MnDOT also considered possible diversions from newly tolled corridors. For example, the study pointed out the Twin Cities metropolitan area’s interstate and freeway system provides readily available alternative routes if only portions of the system are tolled. Certain frontage roads can lure motorists to divert tolls on shorter trips.
When it comes to diverting away from tolls, the study also noted that trucks may have different diversion rates than passenger vehicles. Trucks are tolled at a higher rate than passenger cars, and typically have much higher values of time.
Although MnDOT is entertaining the idea of new tolls, the state has plenty of legal hurdles to cross. The study mentions its focus is on “feasibility of projects that generate revenue by converting existing general-purpose lanes of the studied corridors to toll lanes.” However, federal law prohibits the tolling of existing interstate lanes.
One way around that is the Interstate System Reconstruction and Rehabilitation Pilot Program, which allows up to three existing interstate facilities to be tolled to fund needed reconstruction or rehabilitation on interstate corridors that could not otherwise be adequately maintained or functionally improved without the collection of tolls. ISRRPP only provides authorization, not funding.

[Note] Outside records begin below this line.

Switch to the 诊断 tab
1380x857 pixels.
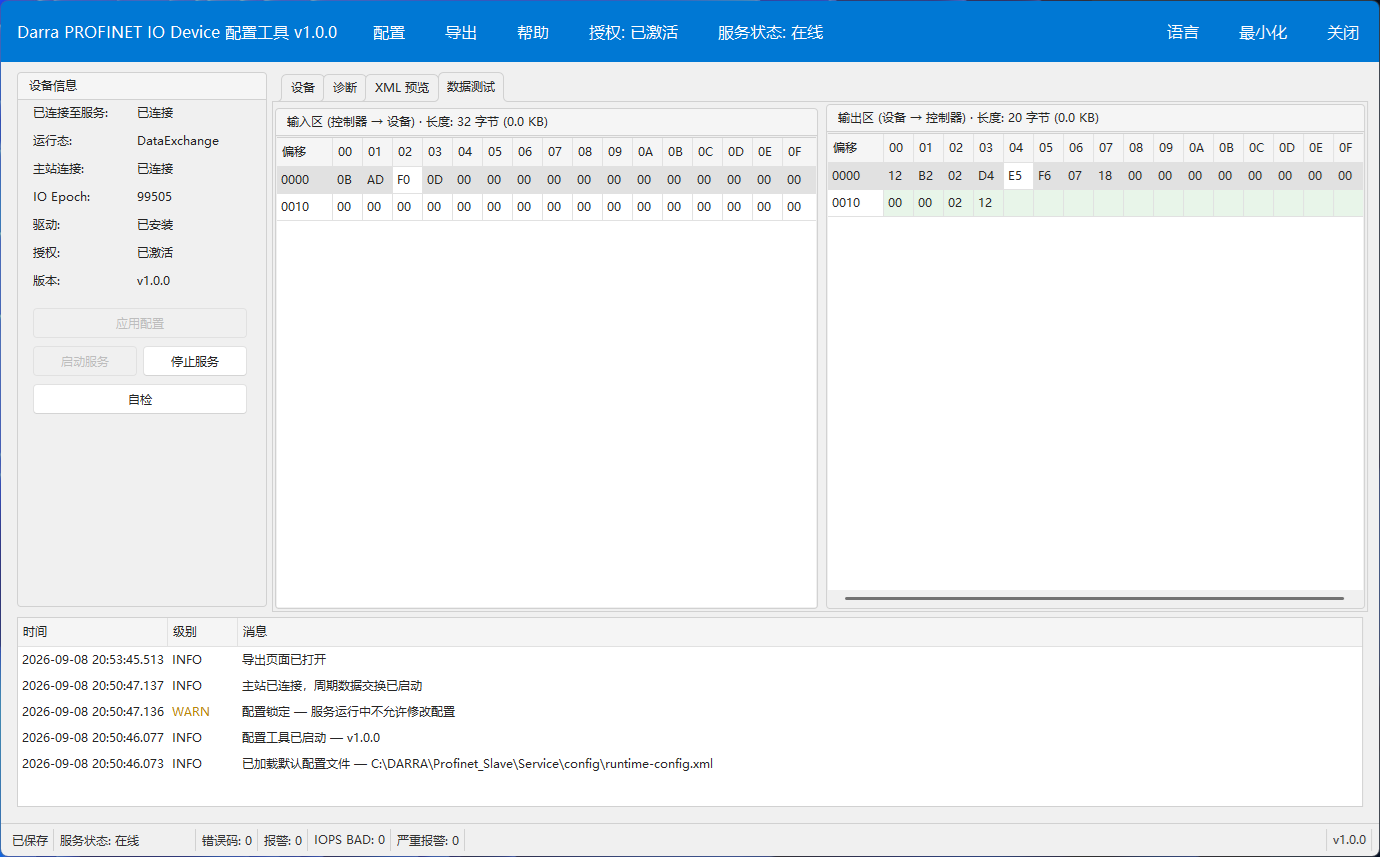click(345, 88)
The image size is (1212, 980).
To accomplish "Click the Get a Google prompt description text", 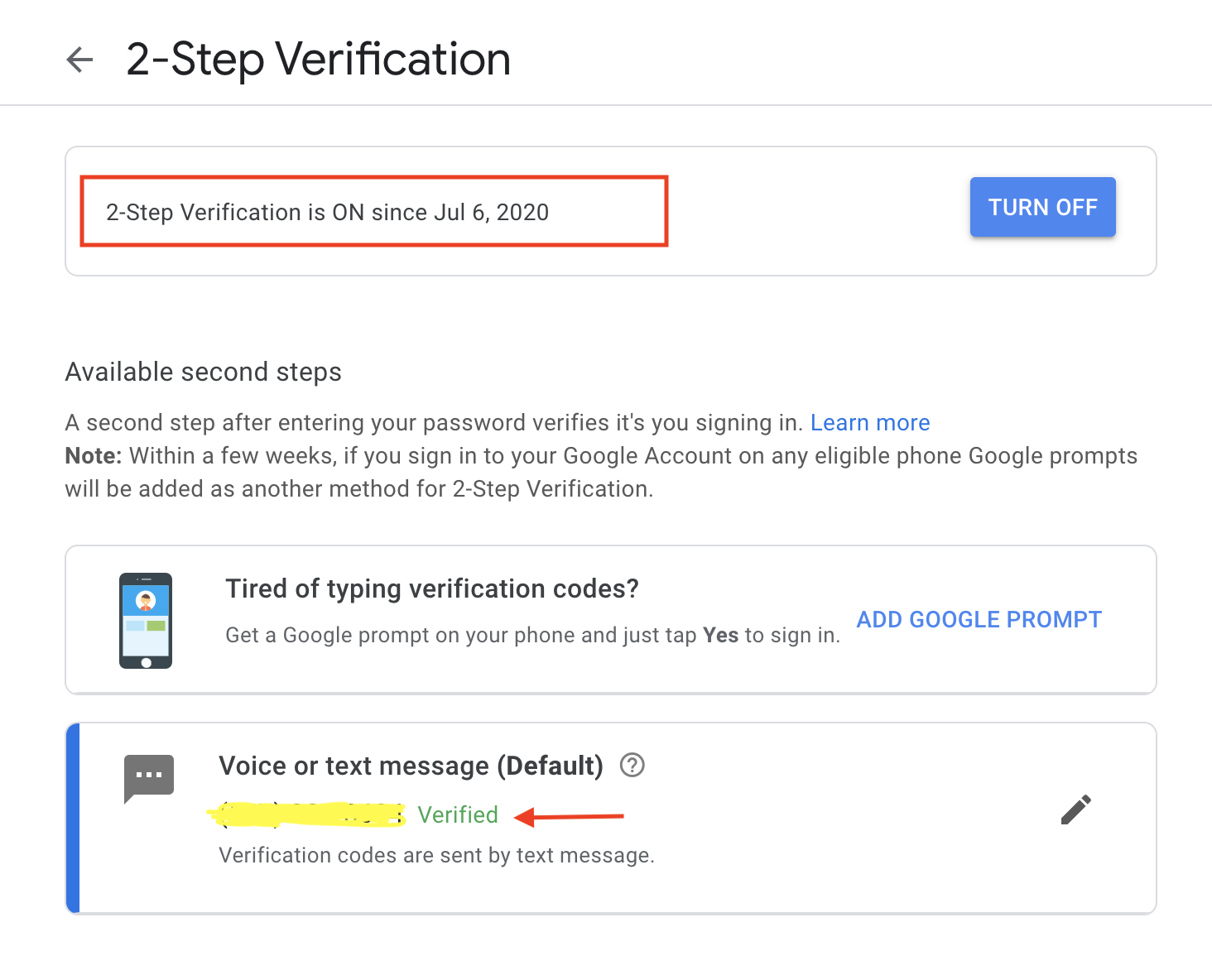I will tap(532, 635).
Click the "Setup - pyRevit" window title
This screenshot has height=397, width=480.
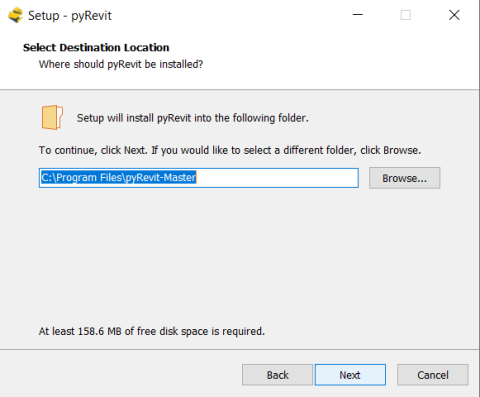click(70, 16)
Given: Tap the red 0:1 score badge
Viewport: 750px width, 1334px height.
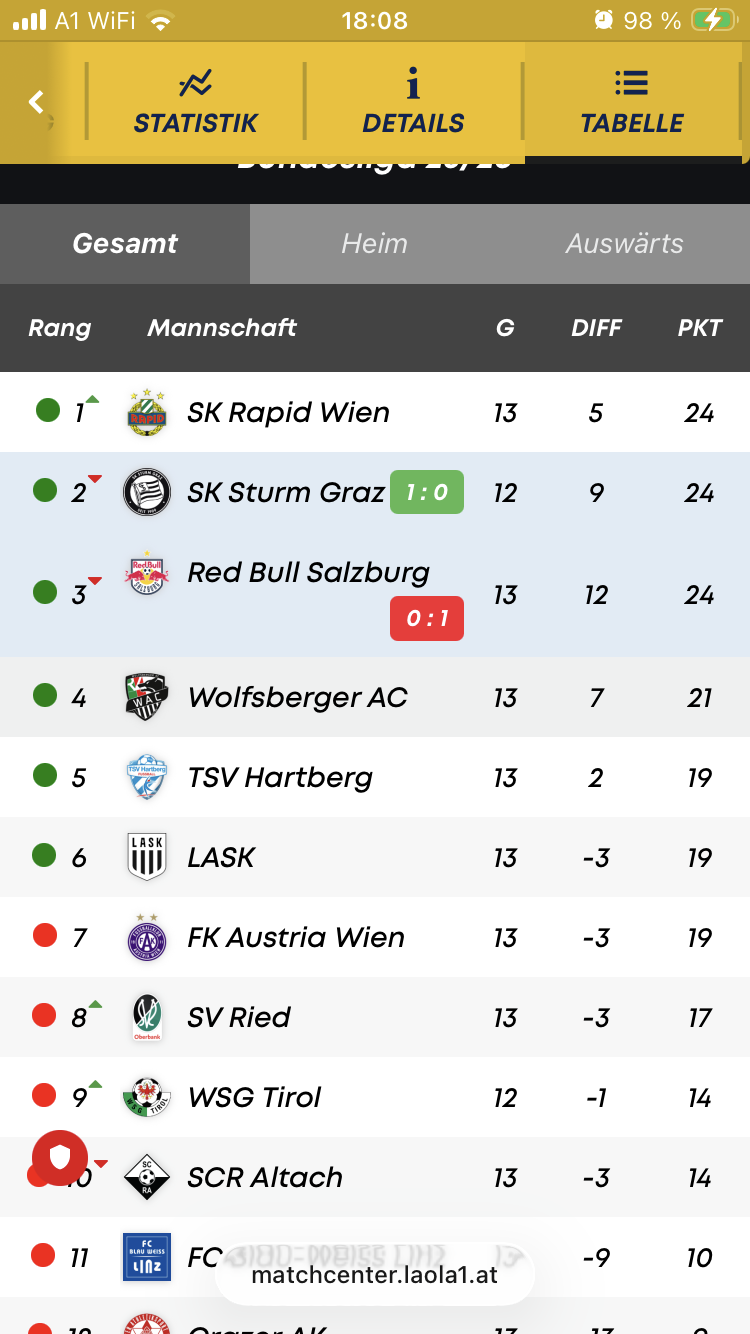Looking at the screenshot, I should click(427, 619).
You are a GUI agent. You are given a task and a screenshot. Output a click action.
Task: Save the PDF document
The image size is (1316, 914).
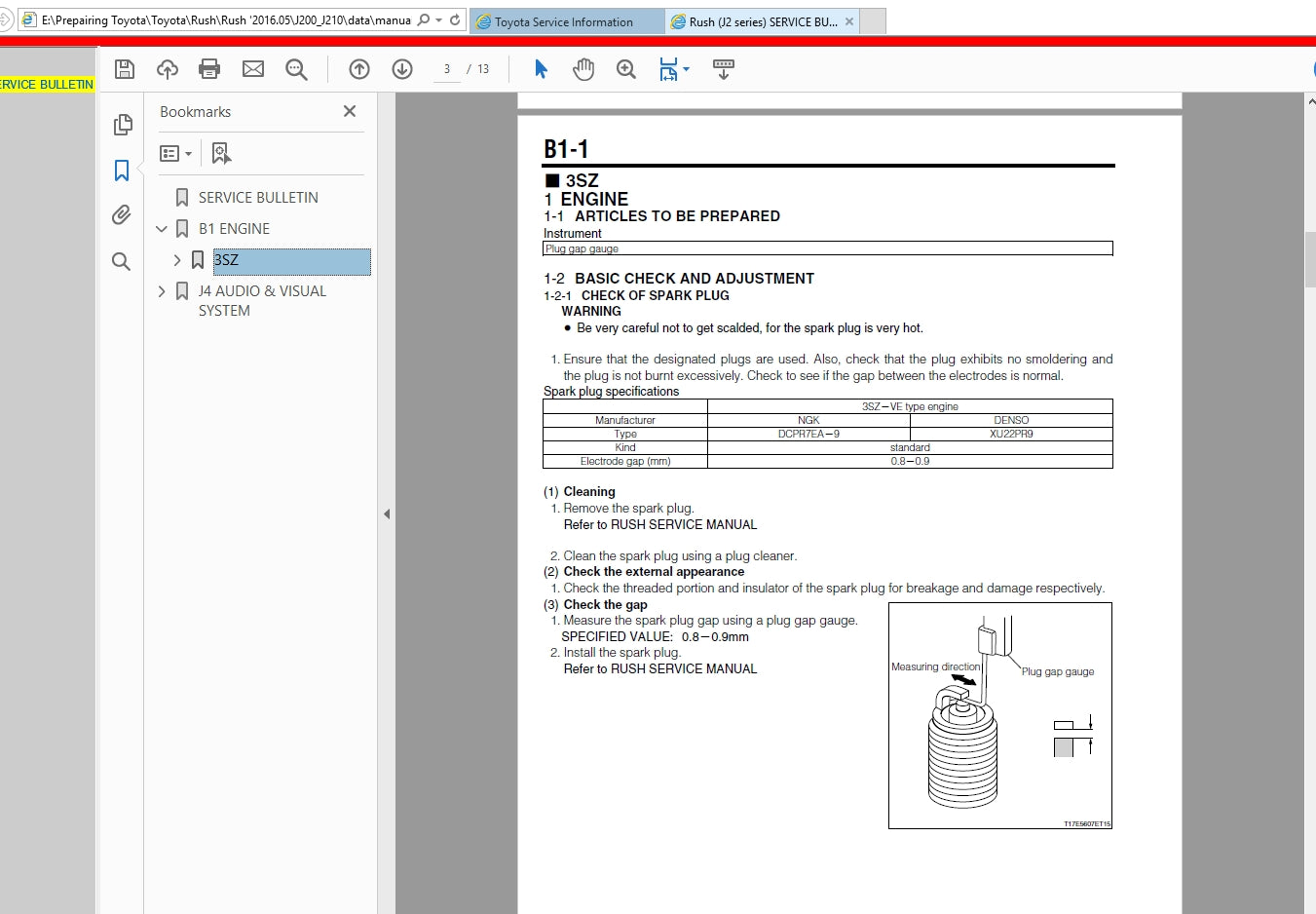[x=124, y=68]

Missouri, North Carolina and Virginia held the previous spots for nearly 20 years when it was established in 1998. However, not a single proposed program has satisfied the pilot program’s criteria since then. The FAST Act established a timeframe of three years to meet criteria with a possible one-year extension
The three states that held those slots had one year from the enactment of the FAST Act to implement a program or request a one-year extension. All three states have decided to abandon their slots. This marks the first time since ISRRPP was established in 1998 for other states to take advantage of an open call for pilot projects under the program.
In October 2017, the Federal Highway Administration began accepting applications for those three slots. However, applications are due by Feb. 20, making it unlikely that Minnesota will have a decision and proposal ready in time to take advantage of ISRRPP.
Even if MnDOT receives the authority it needs, the agency is still at the mercy of the National Environment Policy Act, including President Bill Clinton’s executive order regarding environmental justice. Executive Order 12898 requires agencies to identify and address “disproportionately high and adverse human health or environmental effects of its programs, policies, and activities on minority populations and low-income populations” before implementing projects.
President Donald Trump’s recently released infrastructure plans calls for permitting reform. More specifically, Trump wants to reduce the amount of time it typically takes for NEPA reviews to be completed.
MnDOT concluded that “a more detailed study would be required before any decision is made to implement a specific toll project.”
Minnesota officially starts its 2018 legislative session on Feb. 20. It is likely that the Senate Transportation committee will discuss the report and toll options in the near future.